Construct a natural cubic spline interpolation weight matrix
Get_Natural_Cubic_Spline_Weights.RdPrecomputes a linear operator \(W\) such that W %*% y_nodes
reproduces natural cubic spline interpolation (zero second derivative at
the endpoints) of the node values y_nodes (defined at
x_nodes) onto the query points x_out. Because natural cubic
spline interpolation is linear in the node values for fixed node/query
positions, \(W\) depends only on x_nodes and x_out (both
treated as fixed data), never on the node values themselves. This lets
bicubic/cubic selectivity splines (see Get_Selex,
Selex_Model == 8) be evaluated as a pair of matrix multiplications
against AD parameter vectors, rather than re-solving a spline system on
every function evaluation.
Arguments
- x_nodes
Numeric vector of strictly increasing node (knot) positions, length \(n \ge 1\). Typically bin or year positions rescaled to \([0,1]\).
- x_out
Numeric vector of query positions at which the spline is to be evaluated, length \(m\). Values are clamped to the innermost spline segment if they fall outside
range(x_nodes)(no extrapolation).
Value
Numeric \(m \times n\) weight matrix \(W\). When \(n == 1\) (a single node), \(W\) is a column of ones (the interpolated curve is constant, equal to the single node value).

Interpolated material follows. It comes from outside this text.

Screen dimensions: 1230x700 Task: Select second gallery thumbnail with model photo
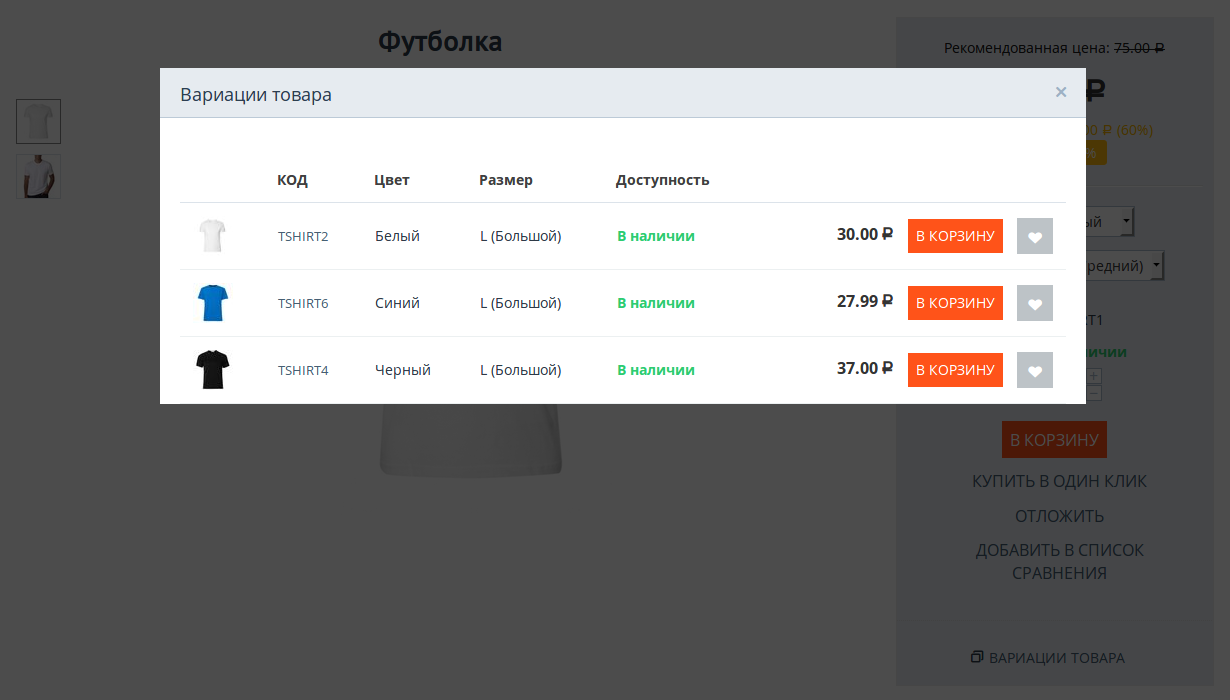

When \(n == 2\), natural boundary conditions force the spline to reduce to linear interpolation.
Details
Natural cubic spline second derivatives \(M\) at the nodes solve a
tridiagonal linear system \(A M = R y\) where \(A\) and \(R\) depend
only on the node spacing diff(x_nodes) (data), so
\(M = A^{-1} R y = \text{Mmat} \, y\) is itself linear in \(y\).
Substituting into the standard piecewise-cubic evaluation formula for each
query point yields one row of \(W\) per query point, each a fixed linear
combination of the node basis vectors and rows of Mmat.